Retype every line of this listing word for word.
[Begin Task input]
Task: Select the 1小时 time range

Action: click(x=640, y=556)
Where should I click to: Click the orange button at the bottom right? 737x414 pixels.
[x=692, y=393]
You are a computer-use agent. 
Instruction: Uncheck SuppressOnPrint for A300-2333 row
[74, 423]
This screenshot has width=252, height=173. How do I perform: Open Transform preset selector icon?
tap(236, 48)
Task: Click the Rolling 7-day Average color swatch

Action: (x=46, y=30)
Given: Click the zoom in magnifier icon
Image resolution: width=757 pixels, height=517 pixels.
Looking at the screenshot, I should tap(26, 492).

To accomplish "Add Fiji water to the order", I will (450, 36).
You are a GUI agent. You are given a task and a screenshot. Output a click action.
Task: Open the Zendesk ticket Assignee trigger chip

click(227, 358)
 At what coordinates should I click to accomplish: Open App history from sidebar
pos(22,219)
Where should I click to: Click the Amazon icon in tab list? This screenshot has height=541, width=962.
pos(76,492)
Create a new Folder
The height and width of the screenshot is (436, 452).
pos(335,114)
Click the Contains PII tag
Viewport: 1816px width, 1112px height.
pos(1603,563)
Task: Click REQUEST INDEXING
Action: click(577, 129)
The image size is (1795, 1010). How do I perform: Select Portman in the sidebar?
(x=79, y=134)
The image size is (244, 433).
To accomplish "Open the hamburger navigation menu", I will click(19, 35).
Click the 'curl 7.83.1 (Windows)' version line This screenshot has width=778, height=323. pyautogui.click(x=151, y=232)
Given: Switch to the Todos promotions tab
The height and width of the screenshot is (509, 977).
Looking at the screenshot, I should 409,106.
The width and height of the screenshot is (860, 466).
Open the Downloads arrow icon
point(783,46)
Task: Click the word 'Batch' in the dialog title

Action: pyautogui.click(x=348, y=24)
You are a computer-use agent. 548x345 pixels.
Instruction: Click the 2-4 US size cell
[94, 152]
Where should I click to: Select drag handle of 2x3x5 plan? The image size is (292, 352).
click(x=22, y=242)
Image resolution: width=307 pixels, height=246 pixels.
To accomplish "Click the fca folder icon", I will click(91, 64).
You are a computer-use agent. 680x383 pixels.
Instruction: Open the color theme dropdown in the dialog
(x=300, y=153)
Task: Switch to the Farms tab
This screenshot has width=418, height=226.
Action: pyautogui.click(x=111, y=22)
[End Task input]
▶ **Response to this exercise**
Task: Select the 1小时 time range

Action: click(x=640, y=556)
Where should I click to: Click the orange button at the bottom right? 737x414 pixels.
[x=692, y=393]
You are a computer-use agent. 
Instruction: Uncheck SuppressOnPrint for A300-2333 row
[74, 423]
This screenshot has width=252, height=173. How do I perform: Open Transform preset selector icon?
tap(236, 48)
Task: Click the Rolling 7-day Average color swatch

Action: (x=46, y=30)
Given: Click the zoom in magnifier icon
Image resolution: width=757 pixels, height=517 pixels.
Looking at the screenshot, I should tap(26, 492).

To accomplish "Add Fiji water to the order", I will (450, 36).
You are a GUI agent. You are given a task and a screenshot. Output a click action.
Task: Open the Zendesk ticket Assignee trigger chip

click(227, 358)
 At what coordinates should I click to accomplish: Open App history from sidebar
pos(22,219)
Where should I click to: Click the Amazon icon in tab list? This screenshot has height=541, width=962.
pos(76,492)
Create a new Folder
The height and width of the screenshot is (436, 452).
pos(335,114)
Click the Contains PII tag
Viewport: 1816px width, 1112px height.
pos(1603,563)
Task: Click REQUEST INDEXING
Action: click(577, 129)
The image size is (1795, 1010). How do I perform: Select Portman in the sidebar?
(x=79, y=134)
The image size is (244, 433).
To accomplish "Open the hamburger navigation menu", I will click(19, 35).
Click the 'curl 7.83.1 (Windows)' version line This screenshot has width=778, height=323. pyautogui.click(x=151, y=232)
Given: Switch to the Todos promotions tab
The height and width of the screenshot is (509, 977).
Looking at the screenshot, I should 409,106.
The width and height of the screenshot is (860, 466).
Open the Downloads arrow icon
point(783,46)
Task: Click the word 'Batch' in the dialog title

Action: pyautogui.click(x=348, y=24)
You are a computer-use agent. 548x345 pixels.
Instruction: Click the 2-4 US size cell
[94, 152]
Where should I click to: Select drag handle of 2x3x5 plan? The image size is (292, 352).
click(x=22, y=242)
Image resolution: width=307 pixels, height=246 pixels.
To accomplish "Click the fca folder icon", I will click(91, 64).
You are a computer-use agent. 680x383 pixels.
Instruction: Open the color theme dropdown in the dialog
(x=300, y=153)
Task: Switch to the Farms tab
This screenshot has width=418, height=226.
Action: pyautogui.click(x=111, y=22)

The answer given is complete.